Trascrivi tutte le righe dell'elenco seguente come lista numerata, saltando quelle vuote e omettendo le immagini.

- MATERIALE DI ESERCITAZIONE
+---+

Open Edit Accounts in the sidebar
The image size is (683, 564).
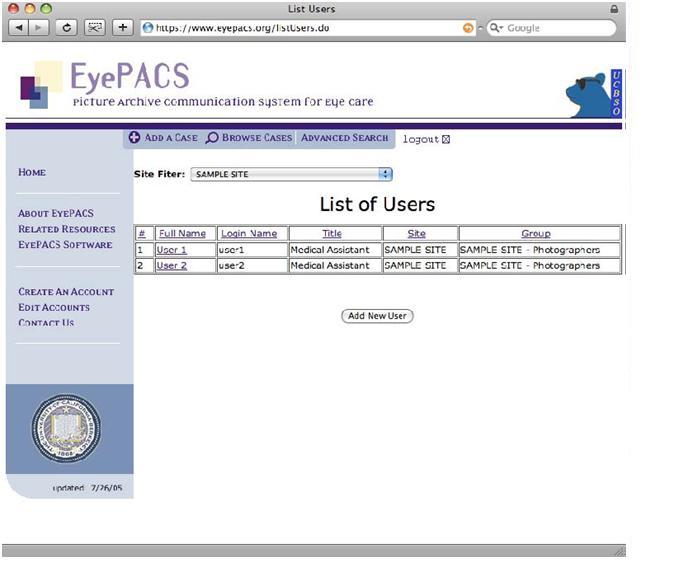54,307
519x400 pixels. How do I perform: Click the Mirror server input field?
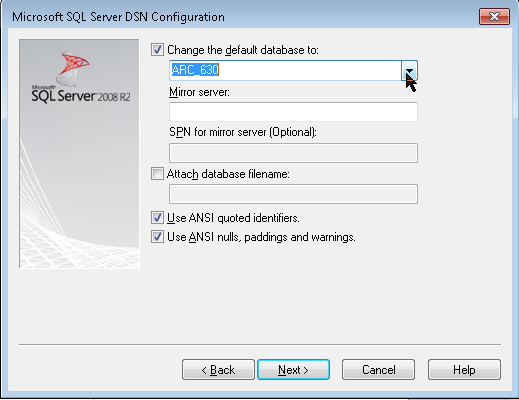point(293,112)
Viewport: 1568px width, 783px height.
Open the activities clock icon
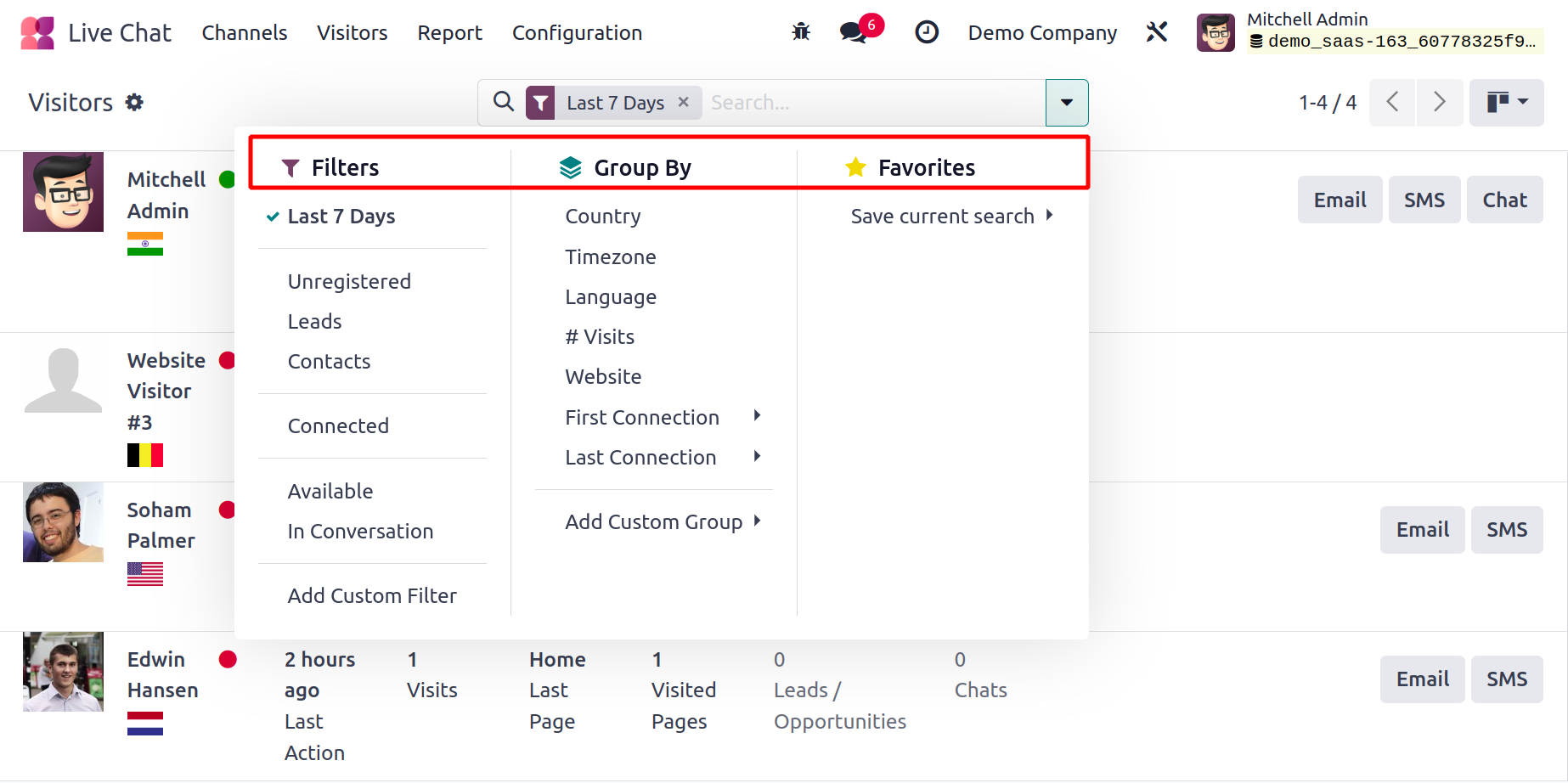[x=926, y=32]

+---+

- SOLUZIONE DEL PROBLEMA
1. Open Edit Accounts in the sidebar
2. The image size is (683, 564).
3. 54,307
4. 519x400 pixels. How do I perform: Click the Mirror server input field?
5. point(293,112)
6. Viewport: 1568px width, 783px height.
7. Open the activities clock icon
8. [x=926, y=32]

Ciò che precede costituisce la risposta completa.